Hold on to copper-bottomed Antofagasta
Antofagasta is one of the UK's oldest quoted companies, with a continuous stock market listing since 1888 when it was founded as the Antofagasta (Chili) and Bolivia Railway Company. And, at a market value of £1.2bn, it is possibly one of the biggest UK companies you haven't heard of.
The Chilean railroad business is still there, bringing products from the mines in the interior out to the coast for export. But now Antofagasta is one of those doing the mining. It owns Los Pelambres, the sixth-biggest copper mine in the world. A production report yesterday suggests that Los Pelambres is turning out to be very rich indeed. The amount of copper in the ground was underestimated by initial geological surveys, and output in the fourth quarter of 2002 outstripped expectations.

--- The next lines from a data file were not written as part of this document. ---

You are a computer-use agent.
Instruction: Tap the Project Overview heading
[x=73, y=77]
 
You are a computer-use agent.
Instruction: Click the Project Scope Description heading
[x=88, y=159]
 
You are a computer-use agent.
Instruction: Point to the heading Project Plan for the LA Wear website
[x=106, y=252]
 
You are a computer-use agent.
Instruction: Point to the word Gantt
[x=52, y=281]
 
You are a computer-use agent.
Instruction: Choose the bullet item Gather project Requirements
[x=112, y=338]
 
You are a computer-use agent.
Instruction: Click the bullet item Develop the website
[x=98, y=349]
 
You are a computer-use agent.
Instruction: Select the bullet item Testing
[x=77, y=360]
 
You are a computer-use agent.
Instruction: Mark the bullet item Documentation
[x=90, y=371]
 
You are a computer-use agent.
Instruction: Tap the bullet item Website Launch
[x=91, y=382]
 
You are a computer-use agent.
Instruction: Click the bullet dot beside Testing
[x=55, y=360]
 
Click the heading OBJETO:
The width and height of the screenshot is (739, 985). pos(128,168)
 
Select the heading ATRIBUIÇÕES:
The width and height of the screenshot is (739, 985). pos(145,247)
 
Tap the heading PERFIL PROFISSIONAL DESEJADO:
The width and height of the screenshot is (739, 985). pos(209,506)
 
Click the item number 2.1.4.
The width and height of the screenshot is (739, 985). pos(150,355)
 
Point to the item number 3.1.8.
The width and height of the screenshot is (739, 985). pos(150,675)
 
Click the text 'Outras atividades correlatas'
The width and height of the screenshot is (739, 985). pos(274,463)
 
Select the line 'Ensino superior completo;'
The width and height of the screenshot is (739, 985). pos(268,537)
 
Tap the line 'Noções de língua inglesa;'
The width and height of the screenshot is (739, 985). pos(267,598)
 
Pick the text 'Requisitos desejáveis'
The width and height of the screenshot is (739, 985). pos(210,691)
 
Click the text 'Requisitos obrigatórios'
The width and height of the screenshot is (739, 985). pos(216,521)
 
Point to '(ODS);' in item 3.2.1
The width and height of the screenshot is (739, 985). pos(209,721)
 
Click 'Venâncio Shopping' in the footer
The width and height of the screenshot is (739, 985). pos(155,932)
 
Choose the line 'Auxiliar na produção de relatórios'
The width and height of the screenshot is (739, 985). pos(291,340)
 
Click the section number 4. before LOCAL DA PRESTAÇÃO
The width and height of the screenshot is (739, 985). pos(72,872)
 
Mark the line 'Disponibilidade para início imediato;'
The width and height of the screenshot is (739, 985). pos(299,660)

In total, from Los Pelambres and two other projects, Antofagasta mined 137,100 tonnes of copper in the quarter, taking the annual total to 460,700, a 3.5 per cent increase on the previous year. John Meyer at Numis forecasts that net profit in 2002 will amount to $97m (£60m), up 56 per cent on the year before thanks to the third mine coming fully on stream. The railway business is also chugging along nicely, throwing off cash to pay a dividend worth 5 per cent of the share price.

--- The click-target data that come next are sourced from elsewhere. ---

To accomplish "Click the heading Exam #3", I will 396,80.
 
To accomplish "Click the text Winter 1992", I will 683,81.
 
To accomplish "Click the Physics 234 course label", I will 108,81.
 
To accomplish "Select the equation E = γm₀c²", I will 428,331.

Improved copper prices should feed through to earnings this year, going some way to justifying a price-earnings multiple of 19 times. But that copper price has been driven by speculation rather than a pick-up in global demand and may yet be reversed. On balance, and with a big family shareholder that may yet decide to sell out to one of the world's mining giants, the shares (down 1p to 602.5p) are a "hold" rather than a "buy".
Cut losses and jump out of Tadpole Technology
There is something beguiling about the name Tadpole Technology, suggesting it might be about to sprout legs and make a big leap in shareholder value. Its Endeavors software is an exciting way of enabling computers to share applications and to improve the security of instant messaging. But as yet it is at an early stage, with very few sales.
It is regrettable, but even the best technologies can fail to make big money if there is no powerful corporate machine to drive them towards commercialisation. Worse, Microsoft funds two of Tadpole's rivals.
There is a better established technology within Tadpole which, in an ideal world, would generate cash to support the work on Endeavors. Cartesia makes software used by utilities for relaying maps and other info to engineers in the field. Results released late on Tuesday are not detailed enough to judge how profitable this might be, but the group says Cartesia can break even by autumn. Tadpole's own broker has given up forecasting results.
What is sure is that Tadpole lost £11.1m in the year to 30 September. It reckons its £6.5m credit facility will be enough to fund the business for now, but this credit is no blessing. The debt is settled by the issue of shares, so every penny Tadpole spends on research dilutes the value of shareholders' equity. By summer, shareholders may be tapped for cash through a placing or rights issue.
Tadpole shares wriggled 11 per cent higher to 6.5p yesterday, but investors should cut their losses.